**WORK TO DO:**
a) Reproduce everything in the piece below on news coverage of Ukraine aid from "This is unfortunate, since" down to "of magnitude larger.".
b) According to the piece below on news coverage of Ukraine aid, who was the New York Times Washington editor in 2013?

**SELECTED EXCERPT:**
The United States support of Ukraine, following the invasion by Russia, has featured prominently in the news in recent days as Republicans in Congress have made it front and center in the budget debate. As usual, the media has reported U.S. spending on military and economic assistance without providing any context for the spending. This likely leads both supporters and opponents of the aid to exaggerate its importance to the economy and its significance in the budget.
This is unfortunate, since it really is not possible to make an intelligent judgement of the importance of this aid without a real understanding of its size. To be clear, someone who considers the aid to be very important as a national security matter or as a humanitarian issue may be willing to give the aid even if it were an order of magnitude larger.
On the other side, people who consider the aid to be wasteful, or even counter-productive, may oppose it even if the sums involved were one-tenth as large. But to have a serious debate, people should have a clear idea of the sums involved, and just tossing around billions or tens of billions of dollars is utterly meaningless to the overwhelming majority of people who are not budget wonks.
People familiar with my blog will know that this is not a new concern for me. I have literally been haranguing reporters for decades about their refusal to provide any context for numbers that they know are meaningless to almost their entire audience. For some reason, they refuse to provide any sort of context, even when it would likely just take a minute or two to provide a comparison that could make the number meaningful.
I thought I had finally broken through on this point back in 2013, when Margaret Sullivan, then the New York Times Public Editor, wrote a column where she completely accepted this point. She also managed to get strong agreement from David Leonhardt, who was the paper’s Washington editor at the time.
While I had hoped for a change in practice at the NYT — which would then lead other news outlets to follow — nothing changed. We still routinely see large numbers reported, without any context that would make them meaningful to readers.

**RAW DATA:**
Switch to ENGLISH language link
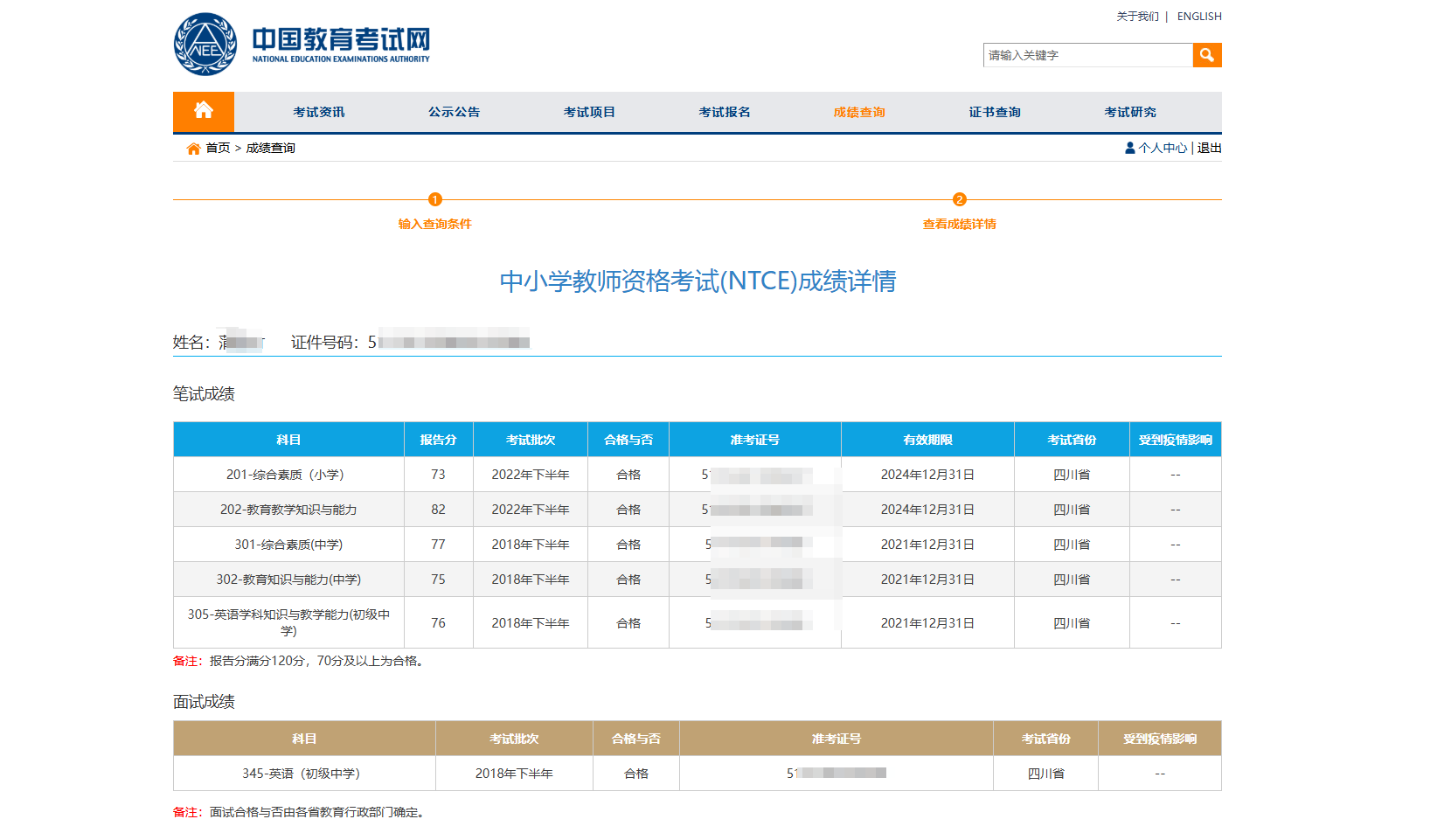pos(1199,17)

**WRITTEN RESPONSES:**
a)
This is unfortunate, since it really is not possible to make an intelligent judgement of the importance of this aid without a real understanding of its size. To be clear, someone who considers the aid to be very important as a national security matter or as a humanitarian issue may be willing to give the aid even if it were an order of magnitude larger.

b) David Leonhardt